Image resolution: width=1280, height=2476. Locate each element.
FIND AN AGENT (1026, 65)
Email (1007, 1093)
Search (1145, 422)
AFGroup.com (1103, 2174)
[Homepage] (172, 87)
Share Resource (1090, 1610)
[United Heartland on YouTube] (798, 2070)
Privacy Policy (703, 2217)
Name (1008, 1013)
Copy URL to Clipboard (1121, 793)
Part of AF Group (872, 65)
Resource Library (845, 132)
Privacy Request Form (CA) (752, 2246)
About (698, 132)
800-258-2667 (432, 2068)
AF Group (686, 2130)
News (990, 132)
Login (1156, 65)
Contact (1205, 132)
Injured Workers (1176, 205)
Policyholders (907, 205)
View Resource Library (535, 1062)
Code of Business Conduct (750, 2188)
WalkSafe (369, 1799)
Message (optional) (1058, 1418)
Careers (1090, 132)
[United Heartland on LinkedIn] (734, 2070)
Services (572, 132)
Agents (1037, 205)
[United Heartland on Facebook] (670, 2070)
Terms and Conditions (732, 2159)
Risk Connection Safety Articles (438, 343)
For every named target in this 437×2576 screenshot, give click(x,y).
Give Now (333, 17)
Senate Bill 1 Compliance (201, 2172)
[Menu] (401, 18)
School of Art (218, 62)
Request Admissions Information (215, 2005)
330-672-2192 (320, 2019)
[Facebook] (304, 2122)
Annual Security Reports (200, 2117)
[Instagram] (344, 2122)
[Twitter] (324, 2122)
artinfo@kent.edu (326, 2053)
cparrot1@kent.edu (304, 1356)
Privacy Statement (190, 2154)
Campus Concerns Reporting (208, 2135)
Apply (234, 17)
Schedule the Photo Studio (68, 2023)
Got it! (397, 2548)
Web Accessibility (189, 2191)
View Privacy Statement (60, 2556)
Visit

> _WHAT IS BEING ASKED_: The lines from the one holding "WalkSafe (369, 1799)" to the final line of the entries, both included, are what should be output, exactly and alone.

> _RESULT OF THE EXERCISE_:
WalkSafe (369, 1799)
Message (optional) (1058, 1418)
Careers (1090, 132)
[United Heartland on LinkedIn] (734, 2070)
Services (572, 132)
Agents (1037, 205)
[United Heartland on Facebook] (670, 2070)
Terms and Conditions (732, 2159)
Risk Connection Safety Articles (438, 343)
For every named target in this 437×2576 screenshot, give click(x,y).
Give Now (333, 17)
Senate Bill 1 Compliance (201, 2172)
[Menu] (401, 18)
School of Art (218, 62)
Request Admissions Information (215, 2005)
330-672-2192 (320, 2019)
[Facebook] (304, 2122)
Annual Security Reports (200, 2117)
[Instagram] (344, 2122)
[Twitter] (324, 2122)
artinfo@kent.edu (326, 2053)
cparrot1@kent.edu (304, 1356)
Privacy Statement (190, 2154)
Campus Concerns Reporting (208, 2135)
Apply (234, 17)
Schedule the Photo Studio (68, 2023)
Got it! (397, 2548)
Web Accessibility (189, 2191)
View Privacy Statement (60, 2556)
Visit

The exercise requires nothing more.